[integration-dev] [opendaylight-dev] ODL Clustering issue - High Availability


Daniel de la Rosa
 

Rohini and all

Please use Phosphorus SR3 since CONTROLLER-2035 is fixed in that version. In any case, @Venkatrangan Govindarajan  will also get back to you in case he finds anything in the logs you provided

thanks

On Wed, Jul 27, 2022 at 5:45 AM Rohini Ambika via lists.opendaylight.org <rohini.ambika=infosys.com@...> wrote:

Hi,

 

ODL version – Phosphorous SR2

 

Thanks & Regards,

Rohini

 

From: dev@... <dev@...> On Behalf Of Ivan Hrasko
Sent: Wednesday, July 27, 2022 5:31 PM
To: integration-dev@...; dev@...; kernel-dev@...; kernel-dev@...
Subject: Re: [opendaylight-dev] ODL Clustering issue - High Availability

 

[**EXTERNAL EMAIL**]

Hello,

 

what is the ODL version please?

 

Best,

 

Ivan Hraško

Senior Software Engineer

 

PANTHEON .tech

Mlynské Nivy 56, 821 05 Bratislava

Slovakia

Tel / +421 220 665 111

 

MAIL / ivan.hrasko@...

WEB / https://pantheon.tech

 


Od: integration-dev@... <integration-dev@...> v mene používateľa Rohini Ambika via lists.opendaylight.org <rohini.ambika=infosys.com@...>
Odoslané: streda, 27. júla 2022 13:19
Komu: integration-dev@...; dev@...; kernel-dev@...; kernel-dev@...
Predmet: [integration-dev] ODL Clustering issue - High Availability

 

Hi All,

 

As presented/discussed in the ODL TSC meeting held on 22nd Friday 10.30 AM IST, posting this email to highlight the issues on ODL clustering use cases encountered during the performance testing.

 

Details and configurations as follows:

 

·         Requirement : ODL clustering for high availability (HA) on data distribution

·         Env Configuration:

o    3 node k8s Cluster ( 1 master & 3 worker nodes) with 3 ODL instances running on each node

o    CPU :  8 Cores

o    RAM : 20GB

o    Java Heap size : Min – 512MB Max – 16GB

o    JDK version : 11

o    Kubernetes version : 1.19.1

o    Docker version : 20.10.7

·         ODL features installed to enable clustering:

o    odl-netconf-clustered-topology

o    odl-restconf-all

·         Device configured : Netconf devices , all devices having same schema(tested with 250 devices)

·         Use Case:

o    Fail Over/High Availability:

§  Expected : In case any of the ODL instance gets down/restarted due to network splits or internal error, other instance in cluster should be available and functional. If the affected instance is having master mount, the other instance who is elected as master by re-election should be able to re-register the devices and resume the operations. Once the affected instance comes up, it should be able to join the cluster as member node and register the slave mounts.

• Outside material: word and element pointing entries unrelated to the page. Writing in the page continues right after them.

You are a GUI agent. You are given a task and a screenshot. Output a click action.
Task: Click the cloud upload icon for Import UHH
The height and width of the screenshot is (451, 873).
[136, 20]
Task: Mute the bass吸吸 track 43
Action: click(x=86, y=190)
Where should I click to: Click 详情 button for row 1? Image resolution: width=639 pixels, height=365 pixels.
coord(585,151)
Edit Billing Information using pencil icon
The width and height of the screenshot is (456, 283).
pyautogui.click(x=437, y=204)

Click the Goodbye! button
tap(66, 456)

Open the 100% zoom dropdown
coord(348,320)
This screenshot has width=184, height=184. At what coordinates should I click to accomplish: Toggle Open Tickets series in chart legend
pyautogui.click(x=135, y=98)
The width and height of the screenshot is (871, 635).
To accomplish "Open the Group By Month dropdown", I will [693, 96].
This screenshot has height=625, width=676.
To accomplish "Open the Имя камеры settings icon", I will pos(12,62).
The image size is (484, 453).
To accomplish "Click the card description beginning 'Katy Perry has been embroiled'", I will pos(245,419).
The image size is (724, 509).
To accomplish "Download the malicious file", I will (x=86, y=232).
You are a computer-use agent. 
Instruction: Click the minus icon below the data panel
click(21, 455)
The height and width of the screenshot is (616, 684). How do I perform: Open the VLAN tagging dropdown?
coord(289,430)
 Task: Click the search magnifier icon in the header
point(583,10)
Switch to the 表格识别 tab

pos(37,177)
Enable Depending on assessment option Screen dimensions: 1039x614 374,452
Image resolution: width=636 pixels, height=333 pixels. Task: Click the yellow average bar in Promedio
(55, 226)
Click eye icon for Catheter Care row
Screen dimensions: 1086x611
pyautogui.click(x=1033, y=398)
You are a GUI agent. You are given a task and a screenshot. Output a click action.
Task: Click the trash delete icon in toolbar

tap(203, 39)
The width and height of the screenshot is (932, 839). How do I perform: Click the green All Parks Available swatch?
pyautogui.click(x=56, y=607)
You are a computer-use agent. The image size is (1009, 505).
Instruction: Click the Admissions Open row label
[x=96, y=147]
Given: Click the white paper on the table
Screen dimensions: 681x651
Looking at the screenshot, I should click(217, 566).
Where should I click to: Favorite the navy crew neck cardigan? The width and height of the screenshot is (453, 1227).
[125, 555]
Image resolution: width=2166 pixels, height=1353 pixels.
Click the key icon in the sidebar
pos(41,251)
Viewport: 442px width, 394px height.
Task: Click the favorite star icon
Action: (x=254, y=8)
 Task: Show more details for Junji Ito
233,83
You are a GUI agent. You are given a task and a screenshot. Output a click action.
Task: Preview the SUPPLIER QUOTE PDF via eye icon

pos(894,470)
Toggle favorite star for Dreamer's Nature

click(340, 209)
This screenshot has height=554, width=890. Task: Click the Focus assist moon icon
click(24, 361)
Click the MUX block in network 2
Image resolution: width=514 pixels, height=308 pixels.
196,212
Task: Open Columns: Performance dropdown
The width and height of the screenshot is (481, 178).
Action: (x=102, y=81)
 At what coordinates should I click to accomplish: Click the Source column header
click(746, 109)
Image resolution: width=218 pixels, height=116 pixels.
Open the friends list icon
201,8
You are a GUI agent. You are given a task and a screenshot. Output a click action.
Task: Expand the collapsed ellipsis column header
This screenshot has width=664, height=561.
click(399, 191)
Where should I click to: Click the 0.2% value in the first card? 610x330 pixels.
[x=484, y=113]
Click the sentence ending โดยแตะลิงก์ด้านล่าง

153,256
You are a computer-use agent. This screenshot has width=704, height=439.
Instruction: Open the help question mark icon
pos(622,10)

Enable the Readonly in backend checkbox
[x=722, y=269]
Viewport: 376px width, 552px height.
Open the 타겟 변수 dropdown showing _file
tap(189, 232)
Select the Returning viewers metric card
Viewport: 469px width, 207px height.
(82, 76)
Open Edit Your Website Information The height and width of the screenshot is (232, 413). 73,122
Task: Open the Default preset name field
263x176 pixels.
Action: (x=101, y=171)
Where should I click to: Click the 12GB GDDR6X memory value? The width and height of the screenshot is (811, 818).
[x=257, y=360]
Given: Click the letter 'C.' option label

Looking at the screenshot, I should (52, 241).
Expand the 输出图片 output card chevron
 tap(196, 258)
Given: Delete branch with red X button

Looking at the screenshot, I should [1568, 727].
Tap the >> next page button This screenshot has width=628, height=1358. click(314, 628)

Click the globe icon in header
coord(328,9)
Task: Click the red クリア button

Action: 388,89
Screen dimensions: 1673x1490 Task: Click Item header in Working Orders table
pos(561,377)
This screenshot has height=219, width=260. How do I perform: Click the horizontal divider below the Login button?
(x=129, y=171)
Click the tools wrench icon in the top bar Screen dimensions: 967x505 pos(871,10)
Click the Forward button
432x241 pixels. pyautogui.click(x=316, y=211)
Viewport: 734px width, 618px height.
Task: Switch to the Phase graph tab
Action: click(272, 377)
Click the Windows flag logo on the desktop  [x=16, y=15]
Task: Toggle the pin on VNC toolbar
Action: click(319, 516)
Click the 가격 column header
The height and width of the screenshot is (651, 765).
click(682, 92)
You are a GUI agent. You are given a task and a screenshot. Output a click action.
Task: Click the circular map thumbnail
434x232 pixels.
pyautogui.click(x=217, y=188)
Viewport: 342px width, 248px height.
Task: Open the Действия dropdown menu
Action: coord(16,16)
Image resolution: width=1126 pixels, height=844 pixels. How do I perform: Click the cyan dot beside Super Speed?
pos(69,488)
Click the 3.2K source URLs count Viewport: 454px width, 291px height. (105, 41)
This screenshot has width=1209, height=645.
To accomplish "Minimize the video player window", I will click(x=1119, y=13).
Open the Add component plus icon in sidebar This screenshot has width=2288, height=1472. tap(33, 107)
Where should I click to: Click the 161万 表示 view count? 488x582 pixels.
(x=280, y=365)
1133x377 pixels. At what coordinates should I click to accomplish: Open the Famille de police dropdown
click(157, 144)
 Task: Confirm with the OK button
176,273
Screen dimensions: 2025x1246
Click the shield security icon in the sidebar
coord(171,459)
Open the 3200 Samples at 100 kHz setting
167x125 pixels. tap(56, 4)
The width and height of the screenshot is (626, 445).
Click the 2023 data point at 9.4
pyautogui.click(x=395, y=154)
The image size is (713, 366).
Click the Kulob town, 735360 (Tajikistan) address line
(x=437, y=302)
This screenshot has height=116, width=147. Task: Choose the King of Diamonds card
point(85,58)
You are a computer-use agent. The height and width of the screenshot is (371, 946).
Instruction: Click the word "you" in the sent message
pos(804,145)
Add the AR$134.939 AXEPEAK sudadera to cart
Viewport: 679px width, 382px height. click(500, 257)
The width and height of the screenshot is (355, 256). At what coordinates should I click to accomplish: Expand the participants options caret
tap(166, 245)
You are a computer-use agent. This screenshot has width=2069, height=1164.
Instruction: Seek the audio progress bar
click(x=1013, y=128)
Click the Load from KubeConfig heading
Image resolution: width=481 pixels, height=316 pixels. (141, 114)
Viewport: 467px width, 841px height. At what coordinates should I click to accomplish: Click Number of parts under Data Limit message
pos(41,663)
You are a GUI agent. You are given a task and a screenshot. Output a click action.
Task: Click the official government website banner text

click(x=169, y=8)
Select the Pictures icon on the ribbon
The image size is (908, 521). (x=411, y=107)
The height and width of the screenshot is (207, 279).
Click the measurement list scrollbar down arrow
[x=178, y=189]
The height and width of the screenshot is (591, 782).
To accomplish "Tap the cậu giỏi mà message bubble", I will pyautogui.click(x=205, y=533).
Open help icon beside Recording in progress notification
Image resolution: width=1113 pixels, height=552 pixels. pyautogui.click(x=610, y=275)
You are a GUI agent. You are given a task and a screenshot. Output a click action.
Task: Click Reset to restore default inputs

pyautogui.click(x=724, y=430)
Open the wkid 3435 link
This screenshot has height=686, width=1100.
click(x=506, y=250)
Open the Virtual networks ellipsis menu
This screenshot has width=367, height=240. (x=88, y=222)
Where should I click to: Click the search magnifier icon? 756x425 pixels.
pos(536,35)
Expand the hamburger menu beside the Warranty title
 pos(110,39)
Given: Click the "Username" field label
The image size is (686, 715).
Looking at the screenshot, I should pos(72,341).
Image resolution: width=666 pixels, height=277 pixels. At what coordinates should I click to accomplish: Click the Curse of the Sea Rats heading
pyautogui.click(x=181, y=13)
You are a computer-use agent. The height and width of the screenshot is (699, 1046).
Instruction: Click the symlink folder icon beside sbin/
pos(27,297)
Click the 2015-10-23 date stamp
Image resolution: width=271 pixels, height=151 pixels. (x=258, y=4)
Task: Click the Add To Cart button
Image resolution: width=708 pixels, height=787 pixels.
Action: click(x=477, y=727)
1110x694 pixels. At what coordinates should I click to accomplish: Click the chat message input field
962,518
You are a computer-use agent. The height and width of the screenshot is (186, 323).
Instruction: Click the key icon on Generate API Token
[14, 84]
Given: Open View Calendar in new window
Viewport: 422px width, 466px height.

§  Observation : When the odl instance which is having the master mount restarts, election happens among the other node in the cluster and elects the new leader. Now the new leader is trying to re-register the master mount but failed at a point due to the termination of the Akka Cluster Singleton Actor. Hence the cluster goes to idle state and failed to assign owner for the device DOM entity. In this case, the configuration of already mounted device/ new mounts will fail.  

·         JIRA reference : https://jira.opendaylight.org/browse/CONTROLLER-2035  

·         Akka configuration of all the nodes attached. (Increased the gossip-interval time to 5s in akka.conf file to avoid Akka AskTimedOut issue while mounting multiple devices at a time.)

 

 

Requesting your support to identify if there is any mis-configurations or any known solution for the issue .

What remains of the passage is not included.